In 2020, the average price of insulin in the U.S. rose to nearly $400 per month, a staggering increase from approximately $120 in 2001 (American Diabetes Association, 2020). This surge in cost places a heavy burden on those already facing economic challenges. According to the Washington state Department of Health, Black adults in Washington are close to 50% more likely to have diabetes compared to their White peers (Washington State Department of Health, 2019). Yes, you read that correctly, 50%!
These elevated rates are clearly a sign of systemic inequities, including limited access to healthcare, education, and economic resources. Many Black people live in neighborhoods with fewer healthcare facilities, leading to delayed diagnoses and poor management of chronic diseases.

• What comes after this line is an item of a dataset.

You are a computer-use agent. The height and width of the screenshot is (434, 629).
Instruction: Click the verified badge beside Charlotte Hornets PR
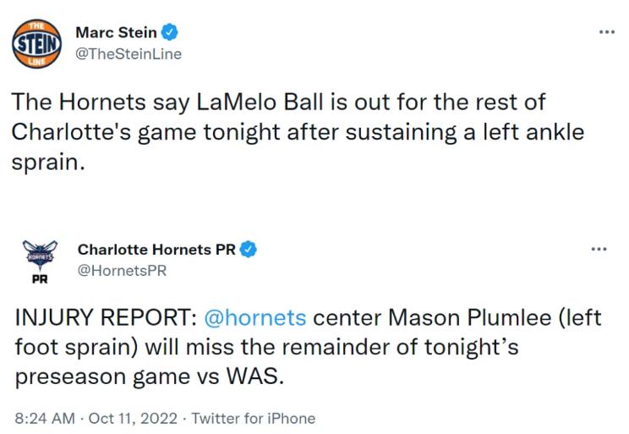tap(249, 250)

On top of access and affordability issues, the complexities of insurance coverage add more barriers to the situation. A study from the American Journal of Public Health highlights that Black individuals are more likely to be uninsured or underinsured, directly impacting their access to necessary medications (American Journal of Public Health, 2019). This lack of coverage often results in out-of-pocket expenses that force individuals to choose between buying insulin and covering daily living costs.
What do we do? Addressing this crisis calls for urgent policy changes. Some states have introduced measures to cap the price of insulin, reflecting a growing national movement aimed at making the life saving medication more affordable. In Spokane, community organizations and advocates are working tirelessly to raise awareness about these disparities and push for legislative reforms that prioritize health equity.
Access to insulin is not merely a financial issue; it’s a matter of life and death. It requires collaborative efforts from local leaders, health providers, and policymakers to dismantle the barriers that continue these inequities.